Abstract

What we know: Exercise-induced asthma (EIA) occurs in up to 23% of schoolchildren. In 40% of children with demonstrable EIA, no clinical diagnosis of asthma has been made. Children with asthma and EIA have eosinophils in their sputum, consistent with active asthma. EIA is well controlled in 50%-65% of children with moderate to severe asthma, so that only a minority will need prophylactic therapy immediately before exercise. Beta(2)-agonists are not the most suitable therapy for preventing EIA if they need to be used on a daily basis. The severity of EIA appears to be an indirect index of the severity of airway inflammation.

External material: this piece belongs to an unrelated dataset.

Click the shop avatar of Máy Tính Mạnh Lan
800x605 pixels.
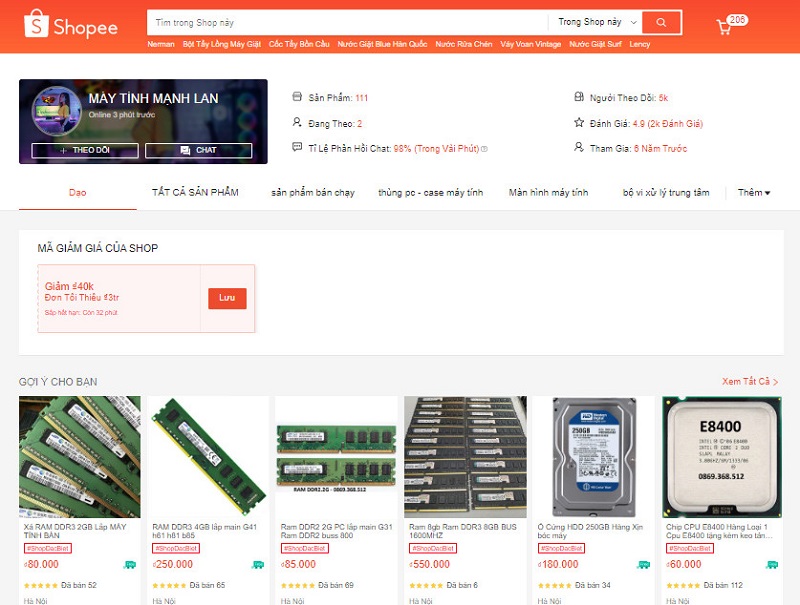pyautogui.click(x=57, y=111)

What we need to know: Do non-symptomatic children with EIA require treatment for asthma? Does failure to identify and treat children unaware of their airways narrowing after exercise lead to airflow limitation in the long term, particularly in the small airways? Can exercise, or surrogate tests used to identify EIA, also be used to assess children with asthma? What is the minimum dose of steroid required to inhibit EIA, as high doses of steroids may be inappropriate in children? What is the best prophylactic treatment for EIA in children whose asthma is otherwise well controlled by inhaled steroids? What is the best prophylactic treatment for EIA in children with frequent episodic asthma or mild persistent asthma? Are leukotriene antagonists alone better than beta(2)-agonists alone in preventing EIA throughout the day? How many children taking long-acting beta(2)-agonists twice daily, either alone or in combination with an inhaled steroid, experience breakthrough EIA during school and require rescue medication?